The extra penny is generating about $850 million in tax revenue this year and has given Louisiana the nation’s highest combined local and state sales tax rate at an average 10 cents per $1.

Uncertainty over how legislators might offset that $850 million is driving discussion about extending the penny sales tax.

Overcoming the opposition of the House

Any effort to do so must overcome the opposition of the House Democratic Caucus, which consists of 41 members in the 105-member House. Renewing the sales tax would require a super-majority of at least 70 votes.

“We told the public that if we got the penny on until 2018, we would have time to come up with tax reform this year,” said Reynolds, who chairs the caucus.

Jackson, who sponsored last year’s sales tax increase, opposes keeping it. “It’s a regressive tax, and it was never meant to be a permanent tax,” she said.

But keeping at least a portion of the sales tax could be part of any solution to the fiscal cliff if other tax measures fall short.

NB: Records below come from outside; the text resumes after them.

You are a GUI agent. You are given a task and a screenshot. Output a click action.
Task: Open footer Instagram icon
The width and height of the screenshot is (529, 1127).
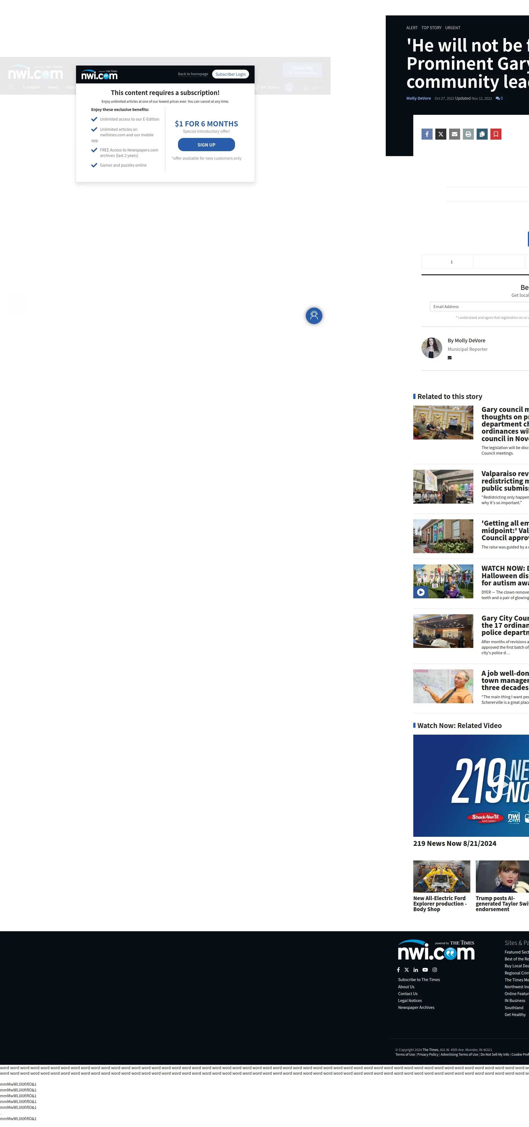coord(434,970)
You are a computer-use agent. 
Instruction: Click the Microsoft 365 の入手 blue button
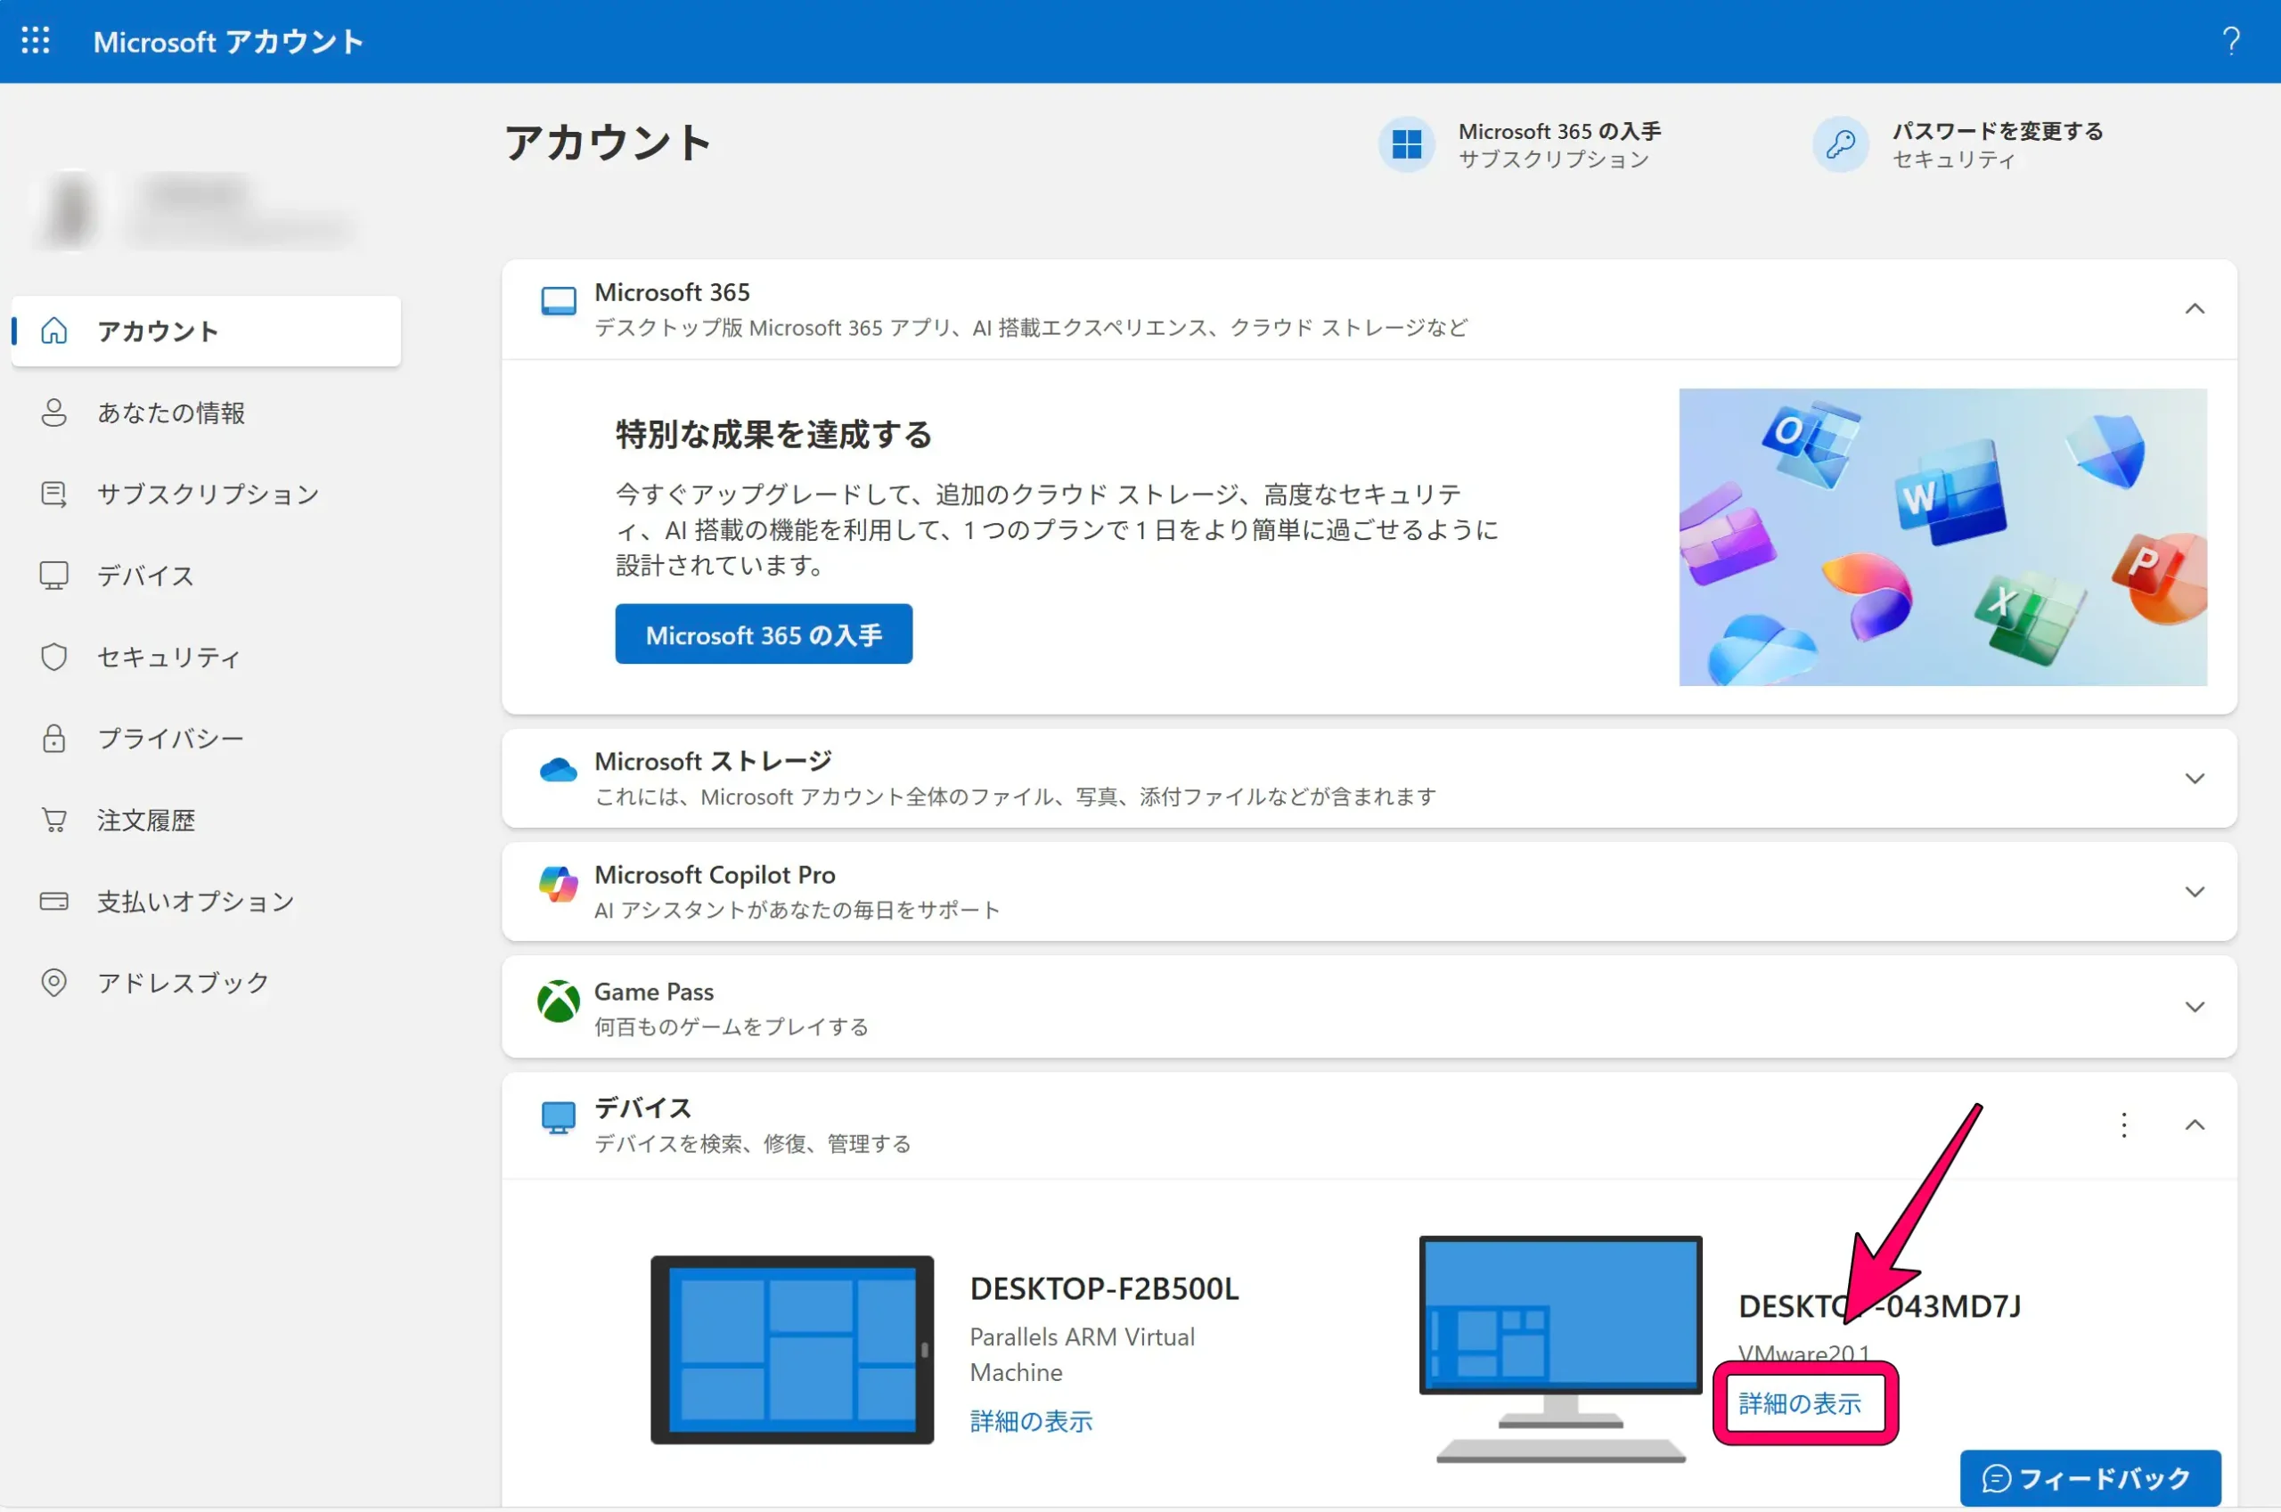(763, 634)
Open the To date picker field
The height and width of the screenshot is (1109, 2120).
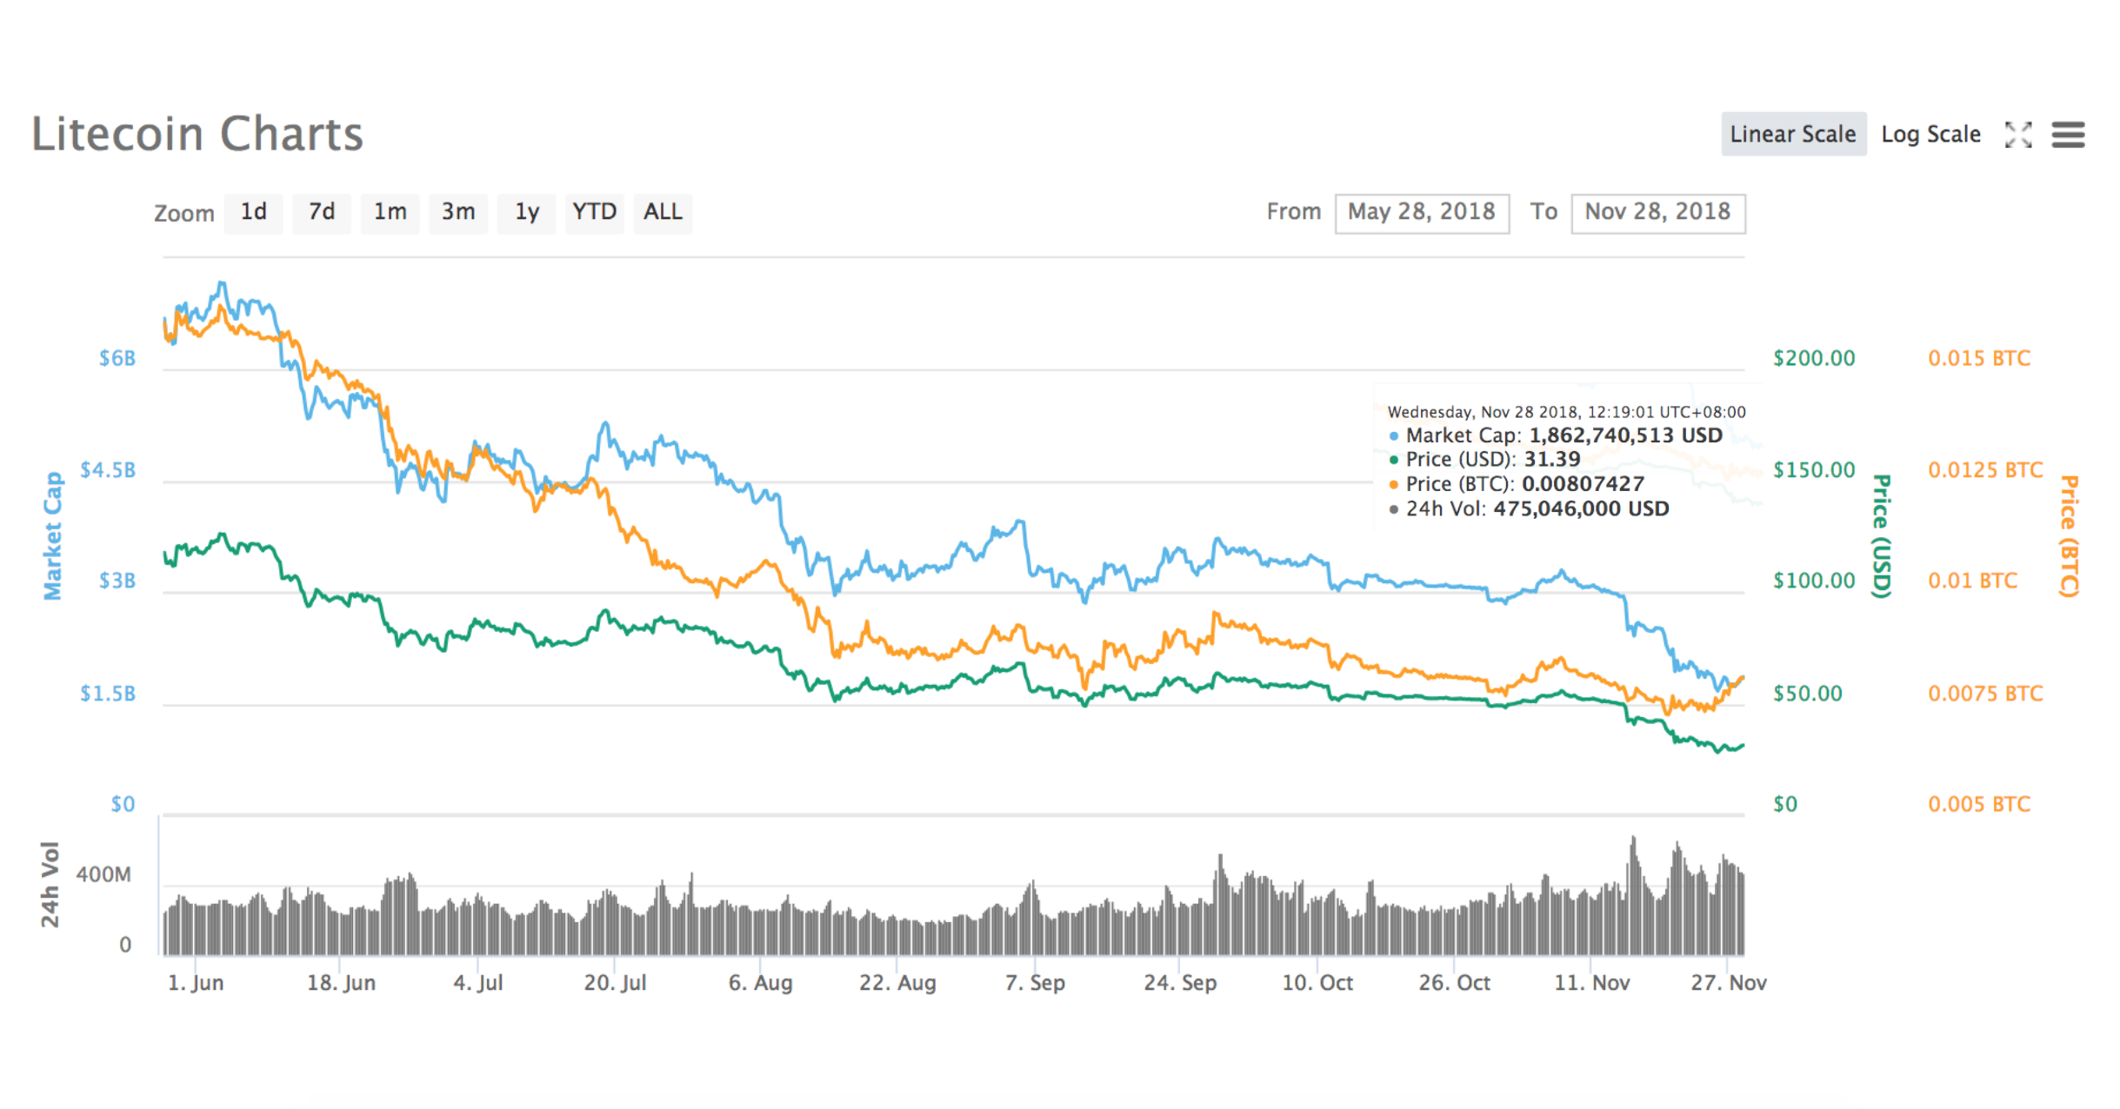[1657, 211]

“If we need that penny, we’ll have to renew it,” said state Rep. Terry Brown, an independent from Colfax. “Someone will have to fund the services that government needs.”

State Rep. Sam Jones, D-Franklin, is sponsoring House Bill 638, a measure to extend the sales tax until 2023. He said he doesn’t like the idea but filed the bill in case it’s needed.

Legislators believe any extension would be temporary, which is exactly what outside tax experts say they shouldn’t do. The Legislature patched the budget year after year under Democrats throughout the 1990s until the passage by voters of a major tax package in 2002. In 2016, the Legislature, under Republicans, returned to a temporary sales tax patch again.

Bond rating agencies cited the temporary fix as a reason for a recent bond downgrade that is costing the state about $1 million a year in higher interest rates until the state pays off the bonds.

State Sen. Blade Morrish, R-Jennings, said he would prefer not to renew the sales tax but said lawmakers might have no other solution.

“It would be a temporary tax for a temporary fix,” he said.